Autumn has arrived in the valley. Despite record high temperatures this week, the season can no longer be denied.  Blackberries are ripening exponentially, day after day, spiders’ webs glisten with dew at dawn, and there has been a subtle shift in the spectrum, toward a clarity, a purity of tone which does not exist in summer. The light is as warm as honey on the skin, lucid and amber-tinted, as though the glow of the coming harvest moon has somehow leached into the daylight.

A pheasant struts through the stubble of a harvested cattle bean crop, flashing his burnished breastplate to the rising sun. Fourteen white doves descend to glean the field. Where do they come from?
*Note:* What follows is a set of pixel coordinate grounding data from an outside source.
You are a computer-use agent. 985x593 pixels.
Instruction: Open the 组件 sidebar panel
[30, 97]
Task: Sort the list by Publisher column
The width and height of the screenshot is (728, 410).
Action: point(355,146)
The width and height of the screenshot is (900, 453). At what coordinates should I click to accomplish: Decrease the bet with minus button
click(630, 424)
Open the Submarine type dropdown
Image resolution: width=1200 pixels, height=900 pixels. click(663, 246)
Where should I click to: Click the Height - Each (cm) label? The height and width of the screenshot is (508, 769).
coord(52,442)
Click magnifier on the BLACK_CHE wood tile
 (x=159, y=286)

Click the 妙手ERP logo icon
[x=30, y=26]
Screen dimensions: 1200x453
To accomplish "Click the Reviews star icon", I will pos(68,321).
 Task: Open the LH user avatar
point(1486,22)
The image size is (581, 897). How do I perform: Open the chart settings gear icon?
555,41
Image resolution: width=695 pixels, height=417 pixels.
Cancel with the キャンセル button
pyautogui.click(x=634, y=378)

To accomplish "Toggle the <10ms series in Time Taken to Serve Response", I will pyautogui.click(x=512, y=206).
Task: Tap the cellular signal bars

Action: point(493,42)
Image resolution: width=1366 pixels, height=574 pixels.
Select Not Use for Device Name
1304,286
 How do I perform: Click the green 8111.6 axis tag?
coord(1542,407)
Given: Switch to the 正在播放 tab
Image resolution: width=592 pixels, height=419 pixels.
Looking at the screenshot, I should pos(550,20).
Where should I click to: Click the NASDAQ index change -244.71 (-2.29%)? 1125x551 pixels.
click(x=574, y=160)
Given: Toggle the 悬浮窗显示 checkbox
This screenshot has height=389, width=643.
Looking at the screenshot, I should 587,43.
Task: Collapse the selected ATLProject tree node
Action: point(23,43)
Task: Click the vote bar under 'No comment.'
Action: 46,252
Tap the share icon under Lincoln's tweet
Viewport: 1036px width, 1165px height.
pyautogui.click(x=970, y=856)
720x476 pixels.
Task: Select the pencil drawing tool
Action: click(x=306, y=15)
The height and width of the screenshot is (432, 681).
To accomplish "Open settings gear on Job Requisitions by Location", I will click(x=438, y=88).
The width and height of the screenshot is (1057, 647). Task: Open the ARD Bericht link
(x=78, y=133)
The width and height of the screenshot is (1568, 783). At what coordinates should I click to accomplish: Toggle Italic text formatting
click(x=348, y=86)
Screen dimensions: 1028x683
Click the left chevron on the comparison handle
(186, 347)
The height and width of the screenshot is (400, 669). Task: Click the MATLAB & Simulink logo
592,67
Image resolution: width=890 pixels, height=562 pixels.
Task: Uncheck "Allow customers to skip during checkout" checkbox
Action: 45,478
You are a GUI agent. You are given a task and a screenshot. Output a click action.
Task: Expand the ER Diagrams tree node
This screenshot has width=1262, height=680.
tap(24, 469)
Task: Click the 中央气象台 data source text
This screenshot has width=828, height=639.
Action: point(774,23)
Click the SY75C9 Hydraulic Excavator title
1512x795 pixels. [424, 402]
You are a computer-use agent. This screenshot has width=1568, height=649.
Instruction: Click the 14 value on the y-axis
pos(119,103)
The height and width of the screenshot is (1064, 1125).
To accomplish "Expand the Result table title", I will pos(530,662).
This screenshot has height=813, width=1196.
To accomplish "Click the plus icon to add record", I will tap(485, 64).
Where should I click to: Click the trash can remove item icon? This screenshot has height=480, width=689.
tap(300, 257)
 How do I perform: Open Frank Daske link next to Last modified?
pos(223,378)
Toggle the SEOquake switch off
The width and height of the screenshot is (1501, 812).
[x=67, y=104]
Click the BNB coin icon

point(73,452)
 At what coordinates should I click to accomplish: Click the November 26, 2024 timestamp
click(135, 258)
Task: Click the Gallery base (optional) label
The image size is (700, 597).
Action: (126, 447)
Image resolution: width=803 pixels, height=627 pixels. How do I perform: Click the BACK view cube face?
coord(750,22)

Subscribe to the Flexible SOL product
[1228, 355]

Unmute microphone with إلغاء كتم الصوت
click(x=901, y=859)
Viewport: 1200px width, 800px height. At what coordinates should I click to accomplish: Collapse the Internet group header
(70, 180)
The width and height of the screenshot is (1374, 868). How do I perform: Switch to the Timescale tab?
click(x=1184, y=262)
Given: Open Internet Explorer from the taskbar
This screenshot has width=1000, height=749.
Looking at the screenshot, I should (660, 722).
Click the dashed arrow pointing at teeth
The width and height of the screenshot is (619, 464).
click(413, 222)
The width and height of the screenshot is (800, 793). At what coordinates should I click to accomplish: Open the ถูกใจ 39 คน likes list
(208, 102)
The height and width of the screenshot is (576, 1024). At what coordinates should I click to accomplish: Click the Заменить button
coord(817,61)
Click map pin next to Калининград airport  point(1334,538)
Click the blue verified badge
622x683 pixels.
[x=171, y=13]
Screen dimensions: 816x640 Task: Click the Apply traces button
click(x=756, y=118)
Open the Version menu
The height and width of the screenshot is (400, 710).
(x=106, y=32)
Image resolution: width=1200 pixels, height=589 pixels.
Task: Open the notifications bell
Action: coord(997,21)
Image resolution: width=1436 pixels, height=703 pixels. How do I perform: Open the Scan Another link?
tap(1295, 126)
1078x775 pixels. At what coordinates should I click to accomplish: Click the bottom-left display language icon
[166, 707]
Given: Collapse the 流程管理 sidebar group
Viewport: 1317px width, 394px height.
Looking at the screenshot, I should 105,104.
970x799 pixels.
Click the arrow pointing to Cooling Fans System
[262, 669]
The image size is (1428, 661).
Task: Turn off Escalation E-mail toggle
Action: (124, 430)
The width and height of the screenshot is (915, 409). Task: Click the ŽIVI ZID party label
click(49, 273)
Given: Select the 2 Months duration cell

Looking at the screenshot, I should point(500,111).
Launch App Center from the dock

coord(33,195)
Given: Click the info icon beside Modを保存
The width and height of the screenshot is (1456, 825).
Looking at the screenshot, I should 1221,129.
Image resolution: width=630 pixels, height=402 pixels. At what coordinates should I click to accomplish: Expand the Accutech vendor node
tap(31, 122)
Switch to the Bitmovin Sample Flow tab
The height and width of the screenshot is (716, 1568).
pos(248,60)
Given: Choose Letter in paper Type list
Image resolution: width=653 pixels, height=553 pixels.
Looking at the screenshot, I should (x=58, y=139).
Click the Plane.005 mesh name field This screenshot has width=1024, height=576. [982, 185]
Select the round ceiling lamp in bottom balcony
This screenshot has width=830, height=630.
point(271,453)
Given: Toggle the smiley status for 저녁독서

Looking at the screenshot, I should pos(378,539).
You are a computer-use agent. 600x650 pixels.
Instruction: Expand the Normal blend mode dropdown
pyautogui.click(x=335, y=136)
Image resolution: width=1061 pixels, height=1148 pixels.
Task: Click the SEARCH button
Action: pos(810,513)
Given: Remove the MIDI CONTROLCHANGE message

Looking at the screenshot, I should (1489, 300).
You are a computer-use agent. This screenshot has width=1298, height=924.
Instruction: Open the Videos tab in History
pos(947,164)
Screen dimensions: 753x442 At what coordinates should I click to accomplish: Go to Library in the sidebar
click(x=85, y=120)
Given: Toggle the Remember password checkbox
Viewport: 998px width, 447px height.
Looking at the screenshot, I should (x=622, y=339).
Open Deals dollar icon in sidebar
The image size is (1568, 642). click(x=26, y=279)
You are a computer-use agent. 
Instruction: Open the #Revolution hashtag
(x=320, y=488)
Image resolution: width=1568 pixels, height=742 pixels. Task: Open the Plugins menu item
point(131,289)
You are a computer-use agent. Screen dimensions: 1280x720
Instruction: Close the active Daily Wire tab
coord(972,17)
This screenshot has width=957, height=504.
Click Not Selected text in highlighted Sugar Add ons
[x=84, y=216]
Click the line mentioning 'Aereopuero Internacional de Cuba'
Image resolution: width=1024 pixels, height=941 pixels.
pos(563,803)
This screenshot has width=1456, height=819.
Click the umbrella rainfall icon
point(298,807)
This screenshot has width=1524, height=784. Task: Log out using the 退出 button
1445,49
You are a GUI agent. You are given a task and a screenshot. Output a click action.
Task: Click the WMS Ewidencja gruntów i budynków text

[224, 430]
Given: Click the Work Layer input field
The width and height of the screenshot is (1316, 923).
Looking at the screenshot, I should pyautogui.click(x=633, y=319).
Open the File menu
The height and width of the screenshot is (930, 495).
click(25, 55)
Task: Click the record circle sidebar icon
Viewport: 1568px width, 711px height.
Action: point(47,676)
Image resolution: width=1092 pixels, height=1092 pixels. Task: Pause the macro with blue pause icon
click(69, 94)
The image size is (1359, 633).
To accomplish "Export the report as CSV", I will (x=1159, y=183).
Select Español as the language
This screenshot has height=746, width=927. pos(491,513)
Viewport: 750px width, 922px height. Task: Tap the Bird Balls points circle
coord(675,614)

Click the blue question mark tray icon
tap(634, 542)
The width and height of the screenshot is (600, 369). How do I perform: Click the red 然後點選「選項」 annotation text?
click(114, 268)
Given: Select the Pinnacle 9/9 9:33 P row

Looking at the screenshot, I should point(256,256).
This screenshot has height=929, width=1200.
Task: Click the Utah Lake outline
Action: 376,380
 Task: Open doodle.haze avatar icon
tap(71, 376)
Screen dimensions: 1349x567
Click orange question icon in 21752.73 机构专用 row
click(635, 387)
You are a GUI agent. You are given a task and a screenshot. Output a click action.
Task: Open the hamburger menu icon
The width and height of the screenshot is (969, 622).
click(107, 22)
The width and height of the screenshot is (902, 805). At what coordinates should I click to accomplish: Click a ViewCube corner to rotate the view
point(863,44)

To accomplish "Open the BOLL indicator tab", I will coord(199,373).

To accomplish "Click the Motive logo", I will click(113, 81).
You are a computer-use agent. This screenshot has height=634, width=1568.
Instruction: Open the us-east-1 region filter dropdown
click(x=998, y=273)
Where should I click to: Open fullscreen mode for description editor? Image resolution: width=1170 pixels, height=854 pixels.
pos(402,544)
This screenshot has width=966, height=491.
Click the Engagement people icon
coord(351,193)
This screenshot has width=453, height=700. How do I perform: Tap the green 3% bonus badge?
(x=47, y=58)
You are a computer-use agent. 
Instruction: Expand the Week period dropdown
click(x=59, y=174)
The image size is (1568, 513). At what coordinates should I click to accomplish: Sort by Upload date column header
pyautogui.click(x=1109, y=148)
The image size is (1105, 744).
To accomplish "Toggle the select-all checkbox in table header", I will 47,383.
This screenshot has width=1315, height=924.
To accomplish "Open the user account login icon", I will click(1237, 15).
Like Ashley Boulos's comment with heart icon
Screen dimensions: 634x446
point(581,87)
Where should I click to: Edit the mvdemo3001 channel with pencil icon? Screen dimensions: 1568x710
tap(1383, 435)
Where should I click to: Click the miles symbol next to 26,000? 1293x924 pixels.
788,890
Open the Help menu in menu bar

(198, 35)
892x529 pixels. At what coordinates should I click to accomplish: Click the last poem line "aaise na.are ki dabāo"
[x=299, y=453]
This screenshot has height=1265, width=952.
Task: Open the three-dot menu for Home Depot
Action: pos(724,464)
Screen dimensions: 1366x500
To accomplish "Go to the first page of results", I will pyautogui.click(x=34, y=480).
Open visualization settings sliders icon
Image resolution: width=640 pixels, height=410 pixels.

They ramble about, restless and distracted, purring loudly, and fly up with a Trafalgar Square clattering of wings at any disturbance, only to alight again a short distance away, repeating the performance over and over. They are not the only new visitors this week: a small skein of Canada geese fly low up the valley, honking to each other in an incessant call-and-response. They are bound for the wheat fields, again to feed on the stubble, coming from some park pond or reservoir each autumn and recalling a magical week spent on the misty north Norfolk coast, where the pink-footed geese come in great v-formations, in ever greater numbers, belling clamorously overhead at the start and end of each day. If I were hefted there instead of here, I would never tire of the sound; just as here I never tire of hearing the tawny owls, trying out their range of timbres from the oak trees each night. Their calls vary from squeaking gate to wailing banshee, each striving to achieve the long-ranging calls and mellow melodies which will sound out in winter, under the frosty moon, establishing and cementing the territory of each.

By the church the leaves of the lime trees have begun to turn; already a few whisper along in the gutter, twisted and dry. Chestnut trees look sickly under the deprivations of the leaf miner, but it is only the leaves that are suffering, not the trees themselves, which will leaf again as normal with soft green hands of foliage next spring. The hawthorn trees are deep red along the wood’s edge, bringing to mind the old adage that a abundance of berries means a hard winter to come. The bees forage in the golden rod and sedum heads of the autumn garden. Soon they will resort to the ivy flowers. Soon it will be mushrooming time.

The apple orchards see busy-ness again, trailers of new-picked fruit towed by little orchard tractors along the narrow lanes. Compared to the medieval warfare charge and clash of the combines at the grain harvests, there is something small and intimate about apple-picking, even on a commercial scale. It is strangely reassuring that, if apples are for eating or cooking, they must still be picked by hand, as for hundreds of years past. Picking must be quick, but never rushed; the fruit is a precious cargo. Though the great trees are have been supplanted by dwarfing rootstocks and the canvas picking bags and aprons have been replaced with plastic-lined, quick-release buckets, the rhythm, textures and perfume of apple-harvest remain, and  Robert Frost’s dream of apples may haunt the pickers, still.